Case ID: f-supp_486/html/0498-01.html
Source: Caselaw Access Project
Author: {"author": "HEMPHILL, Chief Judge.", "license": "Public Domain", "url": "https://static.case.law/"}
Date Created: 2024-08-24T03:29:51.129683

Geraldine PERRY, Anna Gibbs, Sarah Mack, and Vera Deli Guest, Individually and on behalf of all others similarly situated, Plaintiffs, v. The HOUSING AUTHORITY OF the CITY OF CHARLESTON, a corporate body politic, W. F. Stack, Individually and in his official capacity as Executive Director of the Housing Authority of the City of Charleston; and Jack C. Muller, Wilmot J. Fraser, Viola M. Smalls, Max Kirshstein, Raymond P. McClain, James J. French and Larry James, Individually and in their official capacity as members of the Housing Authority of the City of Charleston, Defendants.
    Civ. A. No. 78-1646.
    United States District Court, D. South Carolina, Charleston Division.
    Feb. 18, 1980.
    
      Josef Kirk Myers, Charleston, S. C., for plaintiffs.
    Robert N. Rosen, J. C. Hare, Stephen T. Schachte, William B. Regan, Charleston, S. C., for defendants.
   ORDER ON MOTION TO DISMISS

HEMPHILL, Chief Judge.

Before the court is defendants’ Rule 12 motions to dismiss for lack of jurisdiction and failure to state a claim for which relief can be granted. Plaintiffs in the lawsuit are tenants of a Charleston public housing project, who seek injunctive and legal relief from indecent housing. The question at issue is whether they may sue in federal court.

Plaintiff, and her alleged class, are tenants of the George Legare Homes, a public housing project operated by the Housing Authority of the City of Charleston, South Carolina (HACC). The 600 unit project, located in North Charleston, was built in 1942 by the HACC.

Under the United States Housing Act of 1937, 42 U.S.C. § 1437, et seq., HACC has obtained funds from the Secretary of Housing and Urban Development through an Annual Contributions Contract (“Contract”) which provides monetary assistance to local housing authorities for payment of the debt service and some operating expenses.

## Raw data
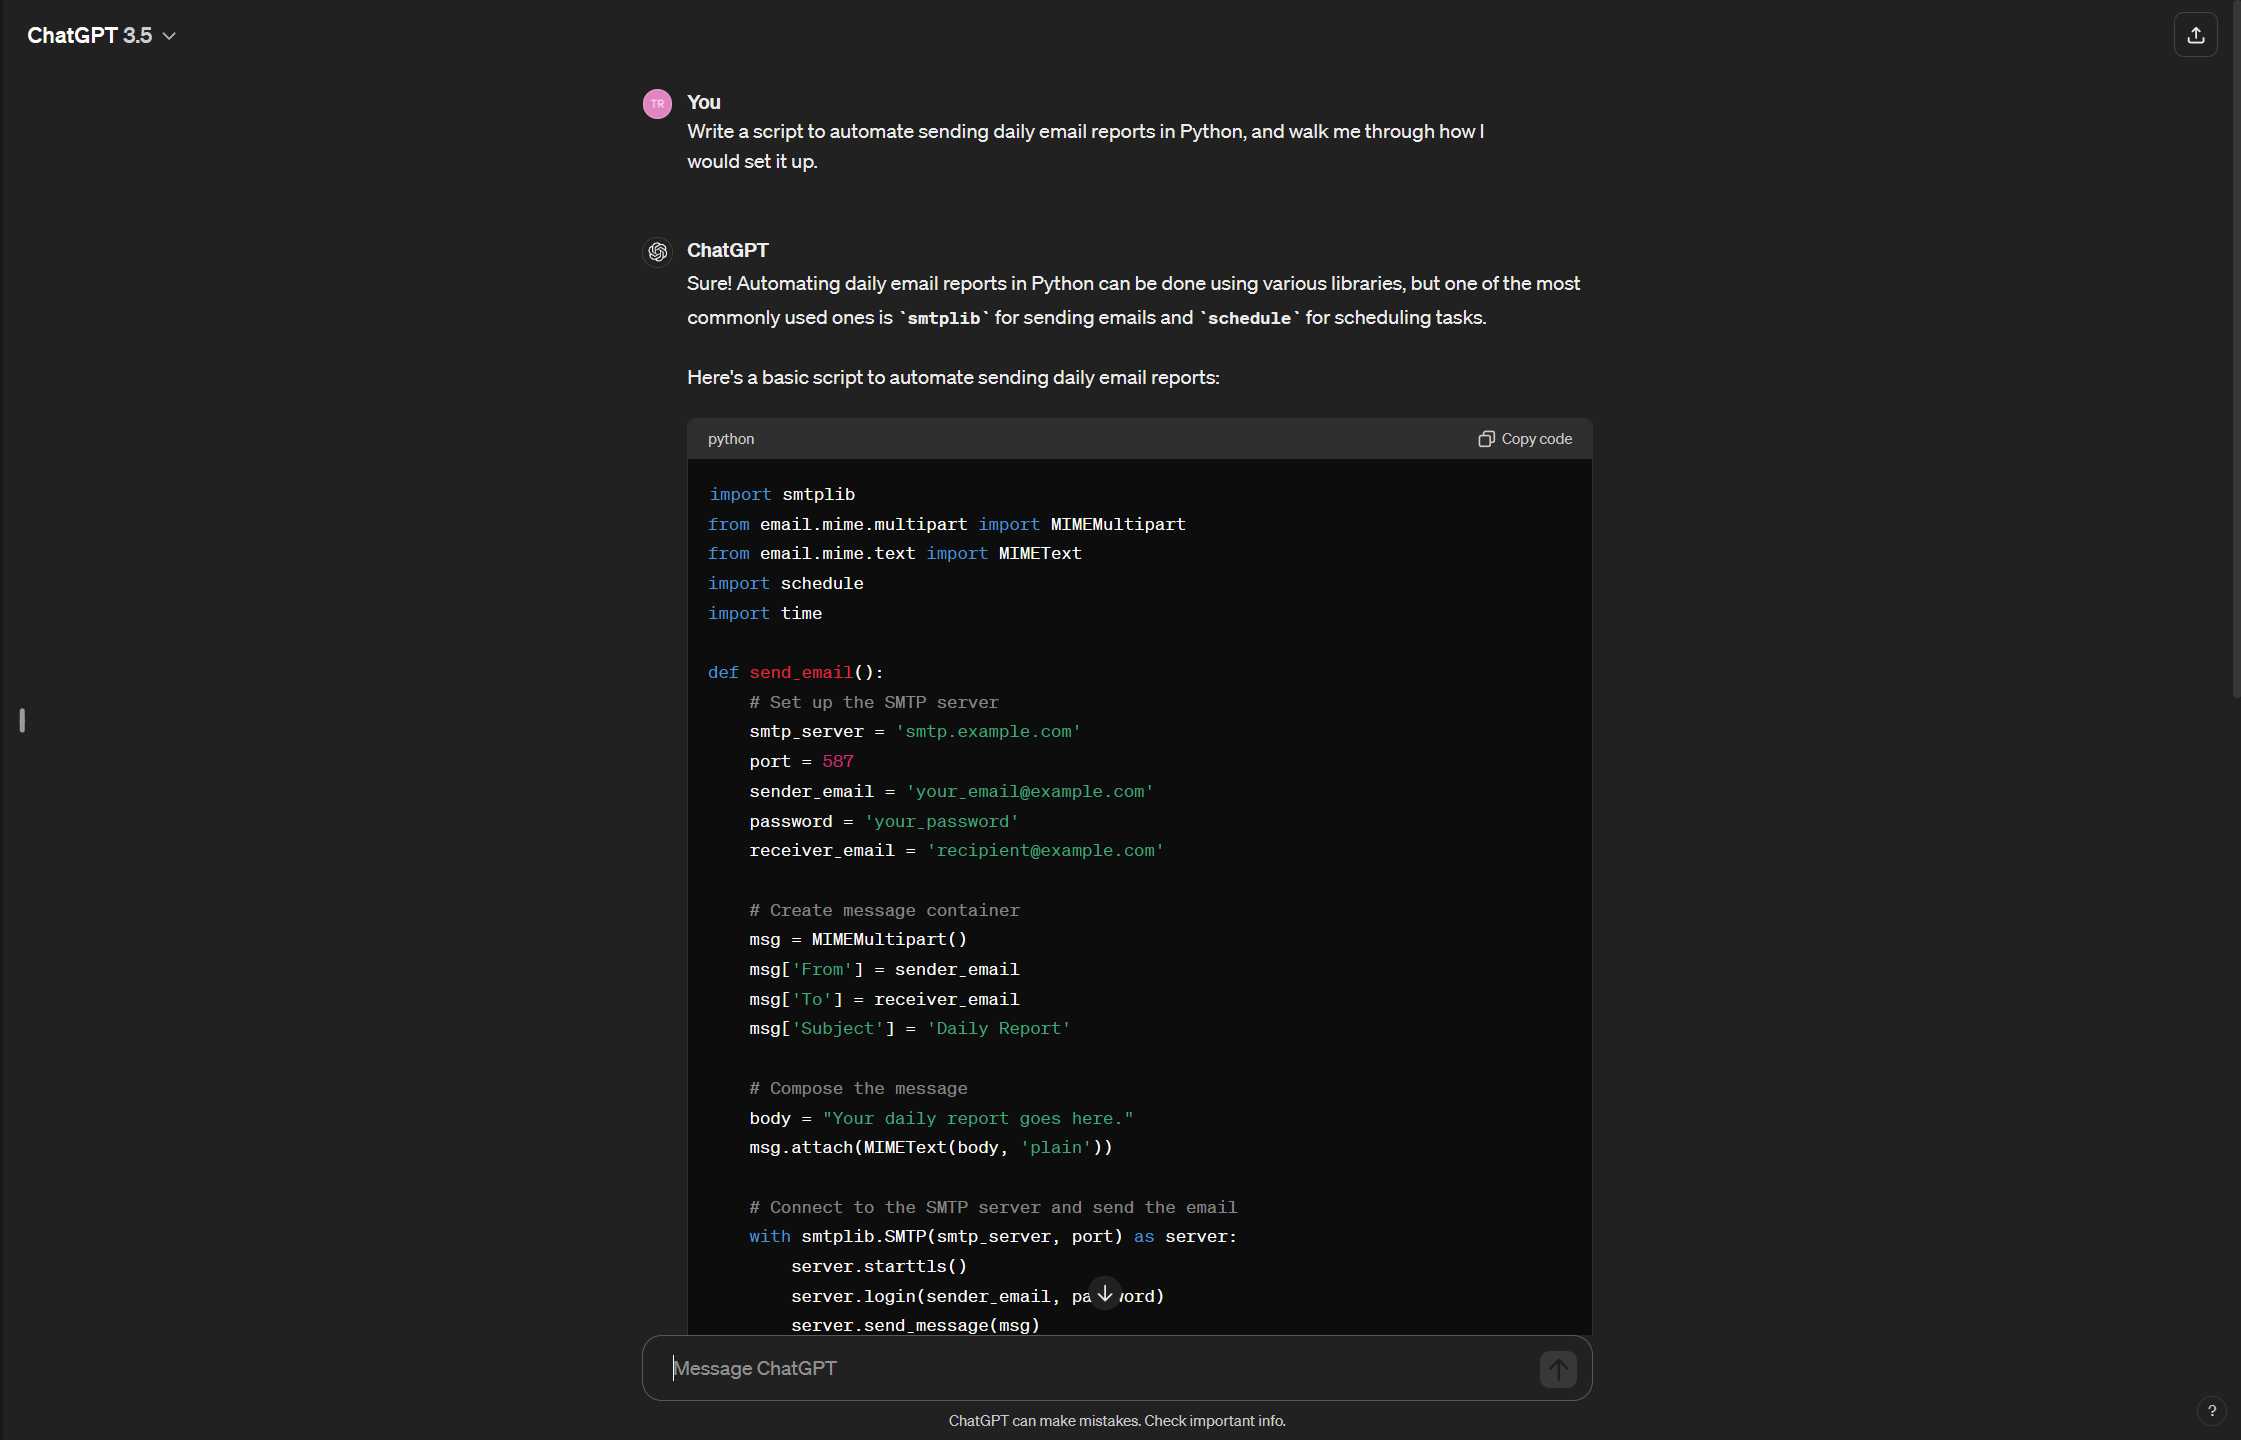
Task: Click the ChatGPT logo avatar beside the reply
Action: pyautogui.click(x=657, y=251)
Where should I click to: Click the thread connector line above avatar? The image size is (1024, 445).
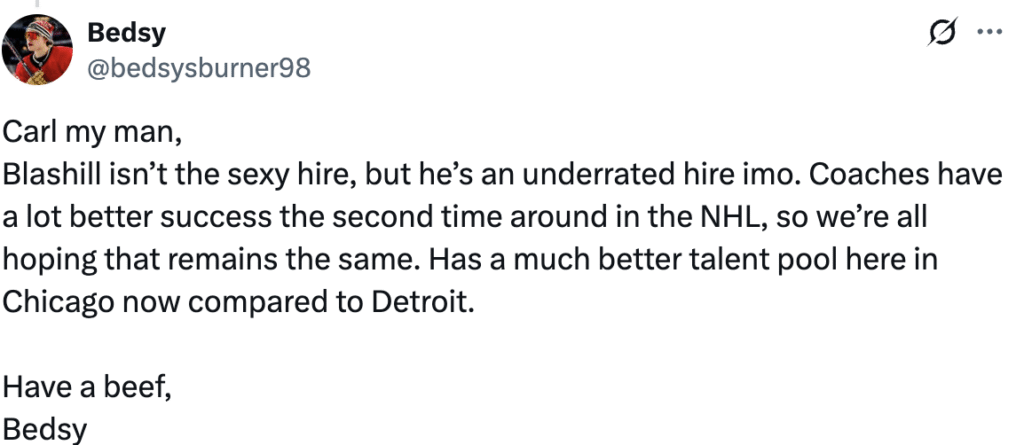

## What you will do
In the court order, how many units does the George Legare Homes project have? The lines are separate material and have nothing to do with the court order.

## Response for this exercise
600 units.